27 Giugno 2014
Verso una chiesa “samaritana”
27 giugno 2014
L’attualità della “Gaudium et spes” oggi. Come interpretarla e viverla in un contesto completamente diverso. Se ne è discusso in quel “pensatoio” di vescovi, sacerdoti, laici che è la Settimana nazionale di aggiornamento pastorale promossa dal Centro di Orientamento pastorale (Cop). La 64ª edizione si è svolta dal 23°al 26 giugno a Villa Lascaris di Pianezza. Molti gli spunti nati dal dibattito sintetizzati, come consuetudine, in una lettera aperta ai Vescovi italiani. «Poichè la “Guadium et Spes” ci obbliga a dialogare con il mondo – scrivono i partecipanti alla Settimana – ci sembra decisivo dare alla società il nostro contributo di laici cristiani: siamo consapevoli che ha bisogno dell’invenzione di nuovi spazi di solidarietà e di cura dei diritti e dei doveri, di sano abitare case e non loculi. Siamo convinti che occorra inventare nuove forme di vita comunitaria e non solo di stato o di società».
Se la società di oggi non è più quella del tempo del Concilio, neppure lo è più la Chiesa, come non è possibile ignorare l’impulso che Papa Francesco le sta dando nella prospettiva della “Gaudium et spes”, «perciò – evidenzia ancora la lettera – fare i conti con l’Evangelii Gaudium è stato naturale e ci ha rinnovato la gioia dei tempi del Concilio. Papa Francesco sta tracciando per la Chiesa un percorso entusiasmante e impegnativo per rispondere al bisogno di Dio che oggi c’è nel mondo: il suo amore per l’umanità e la Chiesa richiama quella tensione conciliare che fu ben interpretata dalla passione di Paolo VI». Lo ha sintetizzato bene Matteo Maria Zuppi, vescovo ausiliare di Roma, quando ha detto che «Papa Francesco, con la “Evangelii gaudium”, ci rimette nelle mani la stagione della “Gaudium et spes”, e di essa in modo particolare quando enuncia una Chiesa solidale con le gioie e le speranze, le tristezze e le angosce degli uomini, soprattutto dei poveri e di tutti coloro che soffrono». Nel tratteggiare la Chiesa “samaritana”, monsignor Zuppi ha sostenuto che «L’uscire di Francesco non vuole dare lezioni ma scoprire la presenza di Dio nascosta negli uomini». E questo per il Vescovo è un frutto maturo del Concilio: «l’incontro con il prossimo è un imprevisto affascinante, non solo un imperativo morale». Il suggerimento è quindi quello di entrare nelle periferie dell’esistenza dove la Chiesa «deve chiedersi quali sono oggi, i banditi della parabola del buon samaritano, che hanno relegato l’uomo in queste periferie».

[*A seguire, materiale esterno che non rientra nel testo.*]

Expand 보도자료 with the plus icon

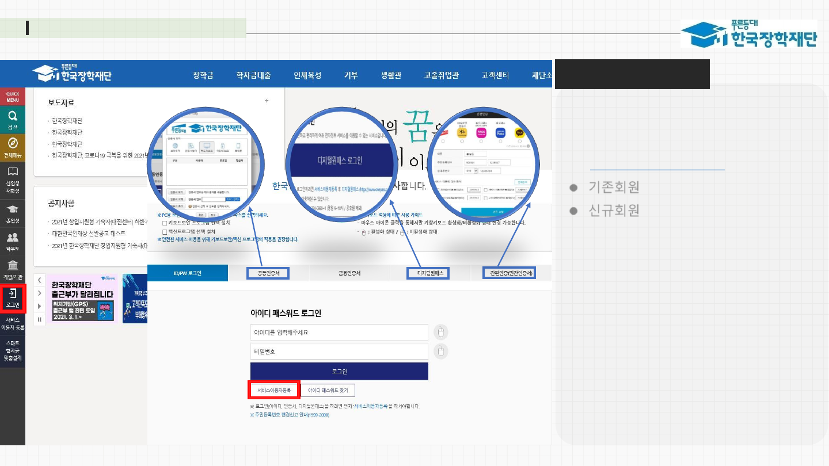[x=267, y=101]
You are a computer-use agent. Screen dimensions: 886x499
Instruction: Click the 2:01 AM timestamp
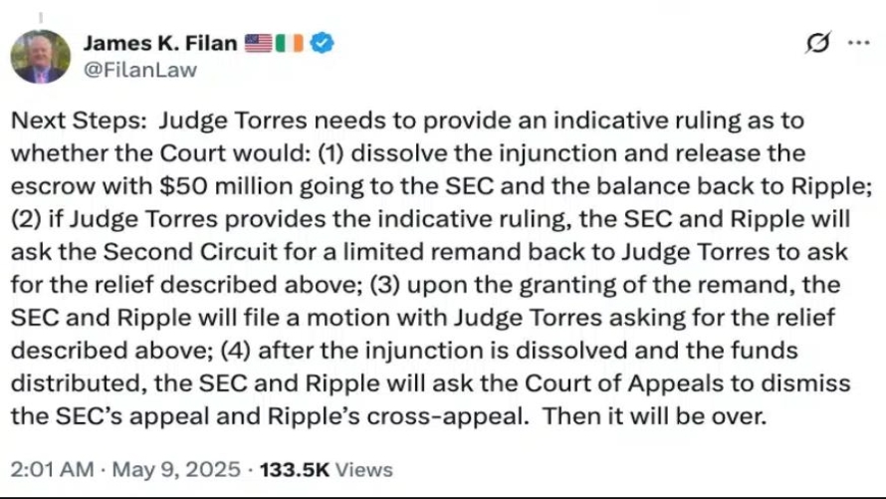click(x=52, y=469)
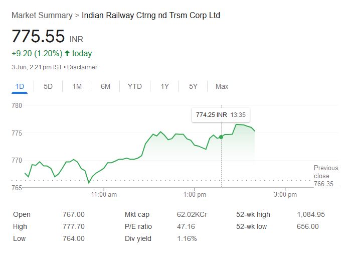The image size is (361, 253).
Task: Select the Max range tab
Action: [222, 86]
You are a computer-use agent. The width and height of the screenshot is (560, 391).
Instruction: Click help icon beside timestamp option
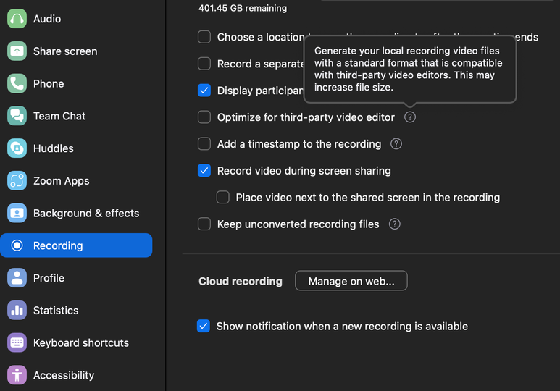tap(396, 144)
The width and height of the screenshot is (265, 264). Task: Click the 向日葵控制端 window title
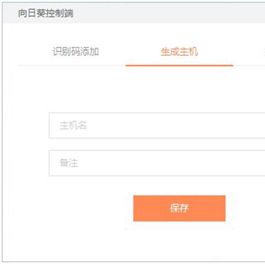tap(46, 13)
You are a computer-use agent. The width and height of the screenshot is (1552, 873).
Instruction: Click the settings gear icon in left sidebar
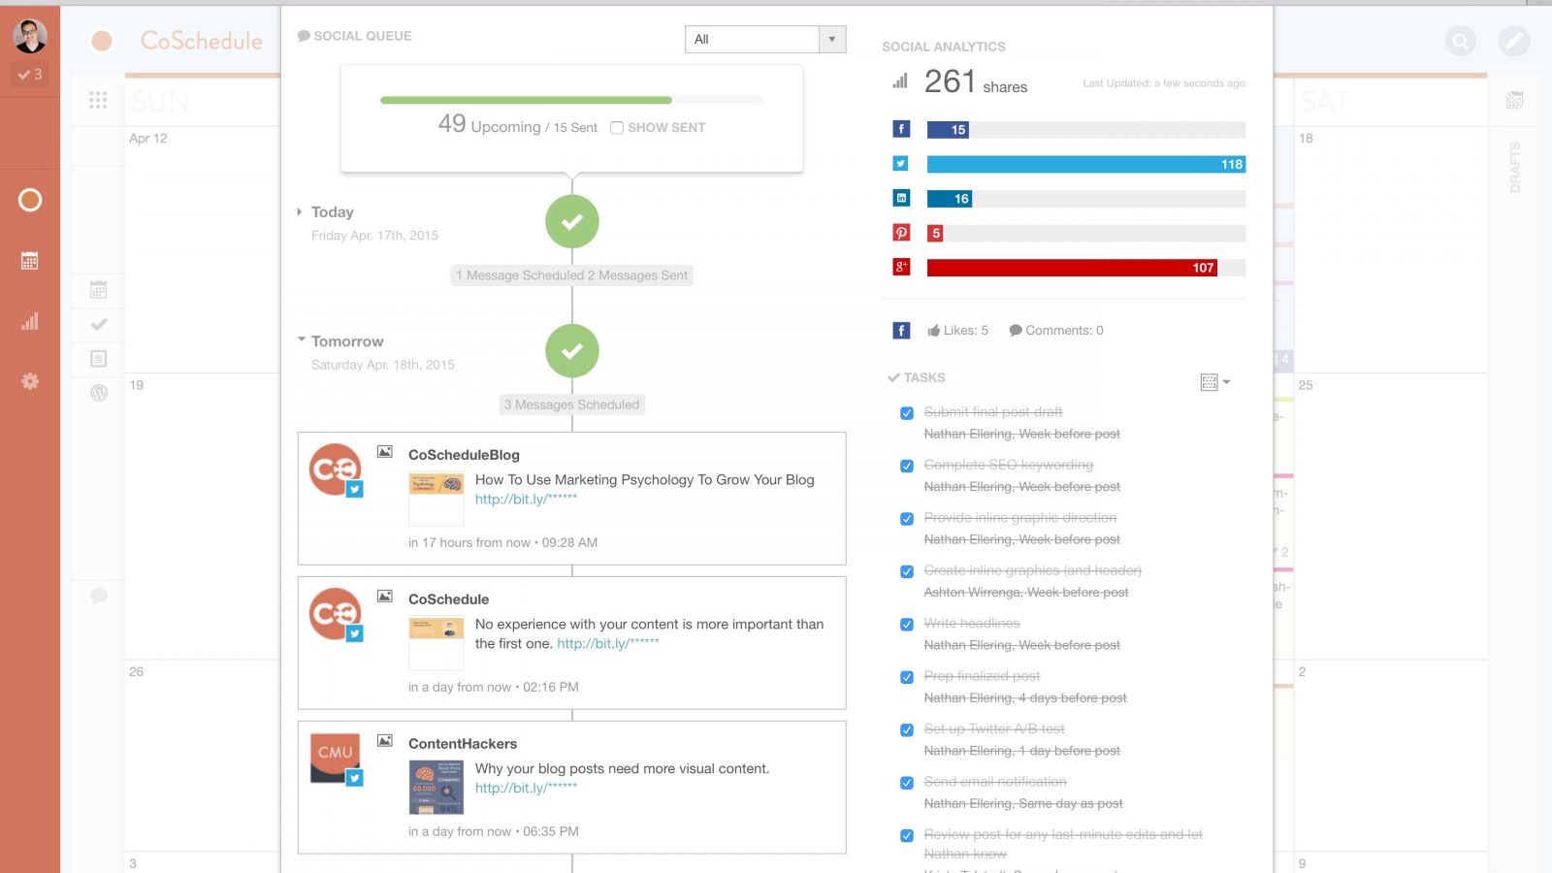point(30,381)
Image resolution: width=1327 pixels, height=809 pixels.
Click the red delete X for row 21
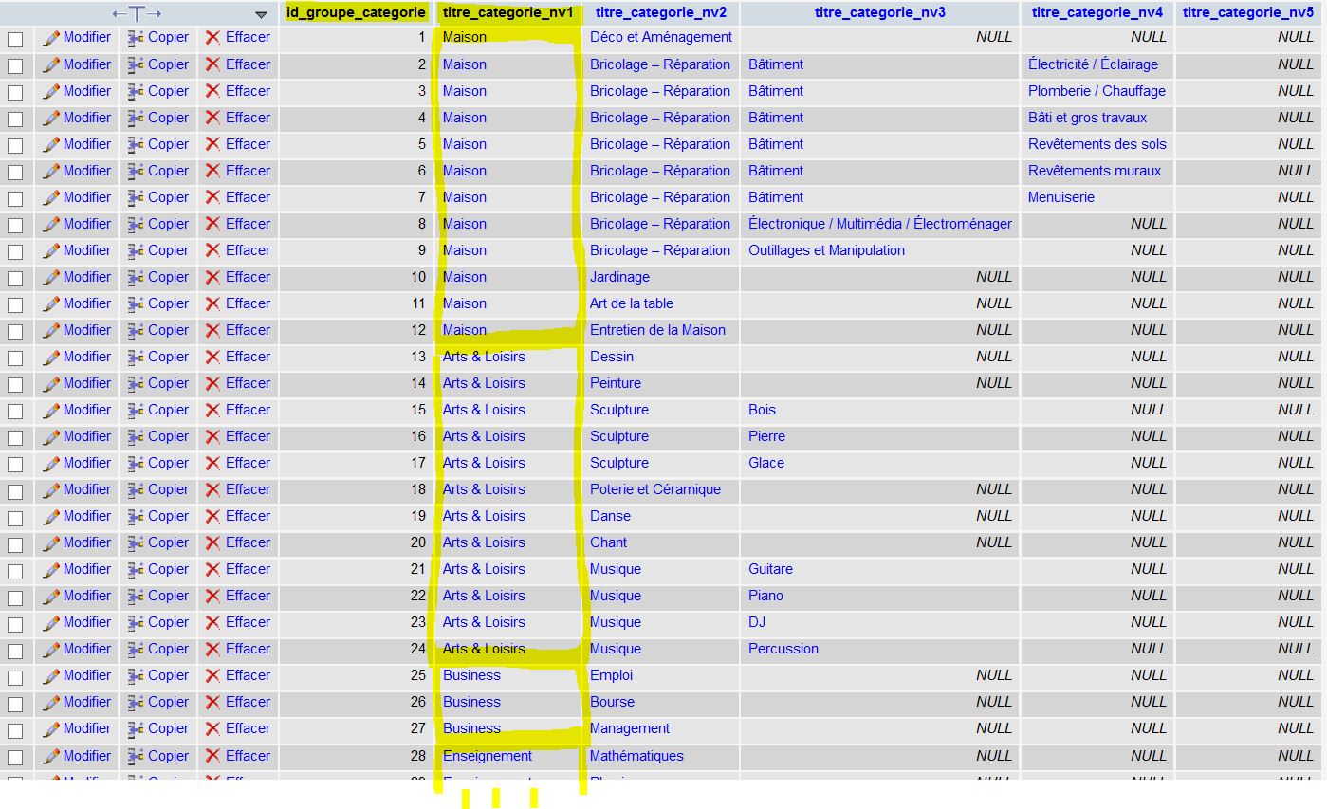click(x=212, y=569)
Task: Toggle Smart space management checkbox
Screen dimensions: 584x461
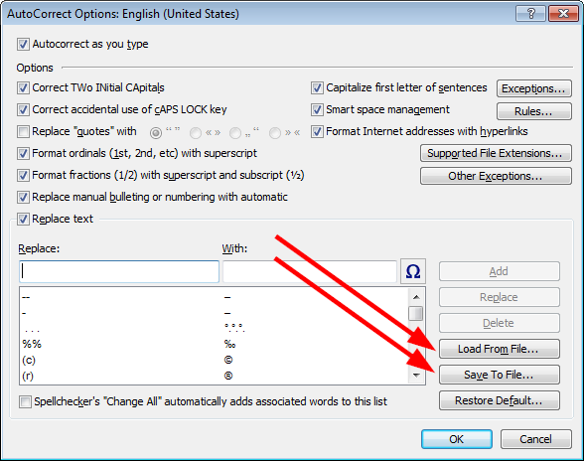Action: click(317, 109)
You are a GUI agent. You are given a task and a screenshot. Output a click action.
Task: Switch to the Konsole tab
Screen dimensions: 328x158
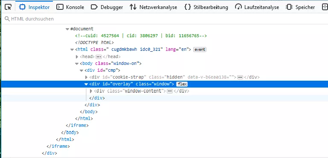tap(70, 7)
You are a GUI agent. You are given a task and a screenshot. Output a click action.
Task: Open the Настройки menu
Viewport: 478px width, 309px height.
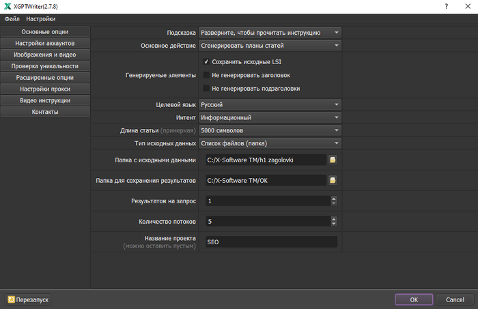pos(41,19)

Inevitabile il riferimento “da Benedetto XVI a Francesco” letto come «una continuità e un andare sempre più in profondità: il primo ha invitato i credenti ad abitare i deserti spirituali il suo successore sprona ad abitare le periferie dell’esistenza». Usando una espressione di Paolo VI, monsignor Zuppi, ha quindi invitato: «dobbiamo essere cultori dell’uomo. Una Chiesa samaritana è una Chiesa madre». Anche perché quello di una Chiesa samaritana «è il tempo opportuno che stiamo vivendo, un tempo bellissimo per riprendere lo spirito del Concilio e far sentire nostro tutto ciò che è umano, come recita l’inizio della “Gaudium et spes”».
Gioia, missione, azione, fiducia sono i quattro «elementi nuovi del gioco» declinabili, secondo monsignor Domenico Sigalini, presidente Cop e vescovo di Palestrina, in quattro immagini. La prima è che il tempo è superiore allo spazio, «c’è una domanda di infinito che non si può tralasciare». Poi che l’unità prevale sul conflitto, «occorre abitare anche la distanza, perché mette in crisi il mito dell’autonomia, il tribalismo». La realtà è più importante dell’idea, «non possiamo trasformare la Chiesa in un salotto dove si leggono i segni dei tempi, ma non si impara mai a scriverli». Infine che il tutto è superiore alla parte, «la bellezza ingannatrice non deve soppiantare la capacità del poliedro di far vedere tante facce originali, ma collegate in unità». Il lavoro della Chiesa è creare comunità. Se la società «è una giungla e lo stare insieme è finalizzato all’imbroglio, al sopruso, sia maledetto chi lo compie. La mafia è scomunicata proprio per questo». Mentre per monsignor Ignazio Sanna, arcivescovo di Oristano, i cinque i verbi centrali sono «uscire, predicare, abitare, denunciare e trasfigurare», cinque azioni che traducono «nella nostra vita lo stile umano di Gesù».
Da vivere in un contesto “secolarizzato”, come ha evidenziato il teologo Roberto Repole, che «potrebbe essere una grazia per la Chiesa abitare, per riscoprire che non ci è chiesto di occuparci di tutto, ma di ciò che non è possibile ad altri, ovvero della “communio”, la comunione universale, unico tesoro che solo la Chiesa può offrire».
Qualche suggerimento d’ora in avanti da parte del presidente del Cop: operare l’annuncio con un atteggiamento narrativo, elaborare una sintesi che riconosce il messaggio autentico del Vangelo dentro l’incontro. Declinare la continuità della Chiesa attraverso gli ultimi tre Papi. «Tre verbi esprimono – ha concluso Sigalini – l’unica roccia su cui fondarci: vedere (Giovanni Paolo II), ascoltare (Benedetto XVI), toccare (Francesco)».